FIG. 21 is a diagram showing a characteristic measurement result by the inventor,
FIG. 9 is a characteristic diagram when the dielectric layer is wound twice and the material is polyethylene terephthalate in the second example.

22 is a view showing an example of the shape of a conventional dielectric resonator, FIG. 22 (a) shows a round core, and FIG. 22 (b).
FIG. 3 is a diagram showing a rectangular core, respectively.

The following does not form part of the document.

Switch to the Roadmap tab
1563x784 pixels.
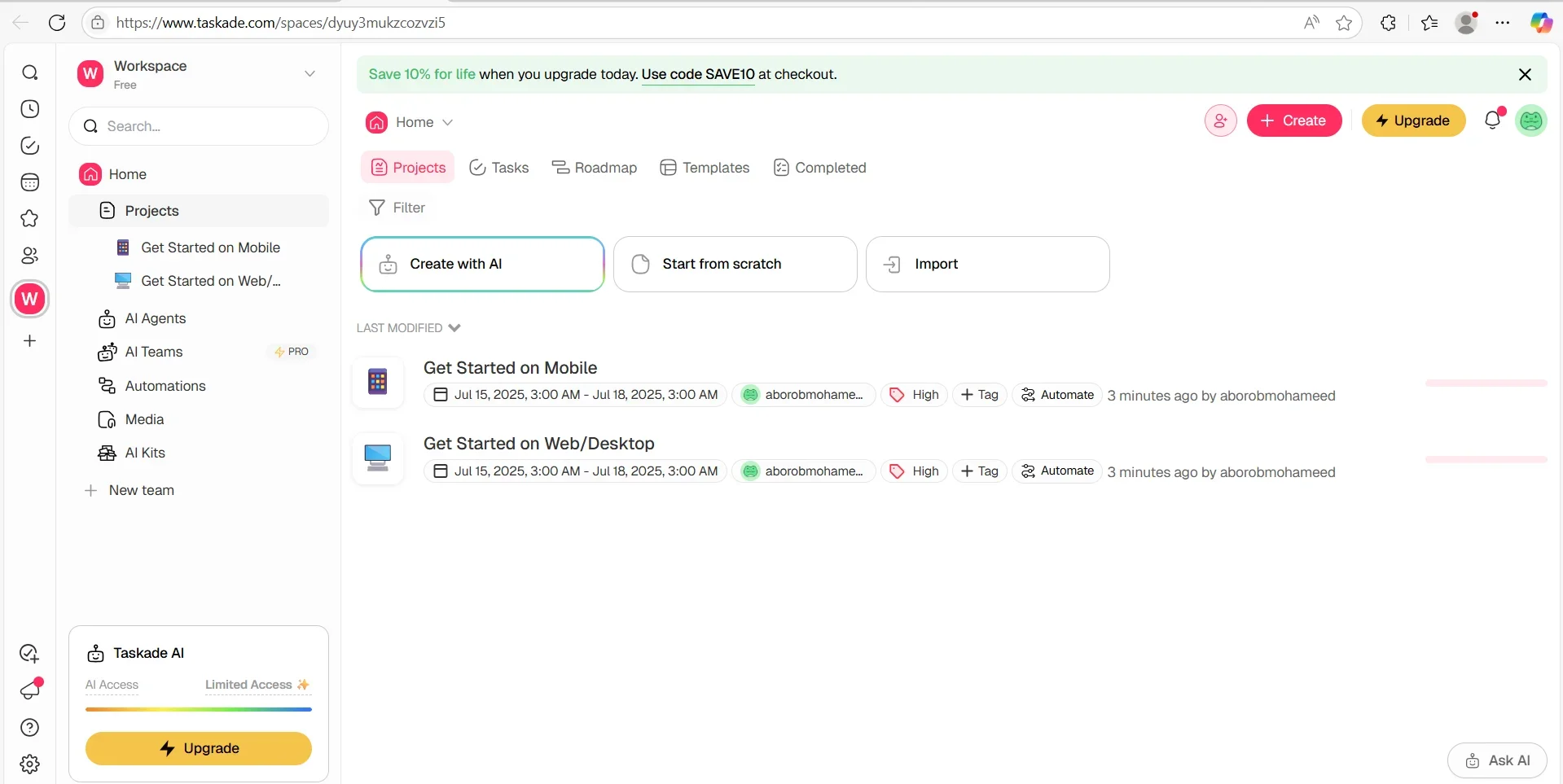click(x=595, y=168)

FIG. 23 is a perspective view showing a method for mounting a conventional dielectric resonator on a substrate.

[Explanation of symbols]

 10 Ferroelectric Ceramics 12, 14, 28 Conductor Layer 16 Terminal 18 Core 20 Substrate 22 Grounding Conductor 24 Signal Conductor 26 Dielectric Layer

Claims (2)

[Claims] 1. A dielectric core having a conductor layer on its outer surface, a coated dielectric layer formed to cover at least a part of the conductor layer, and at least a portion of the covered dielectric layer. And a coated conductor layer formed so as to have a dielectric resonator. 2. A coated dielectric layer is formed so as to cover at least a part of the conductor layer around a core of a dielectric having a conductor layer provided on the outer surface thereof, and at least a part of the coated dielectric layer. A method for setting the characteristics of a dielectric resonator, wherein the characteristics of the dielectric resonator are set and adjusted by forming a coated conductor layer to cover the.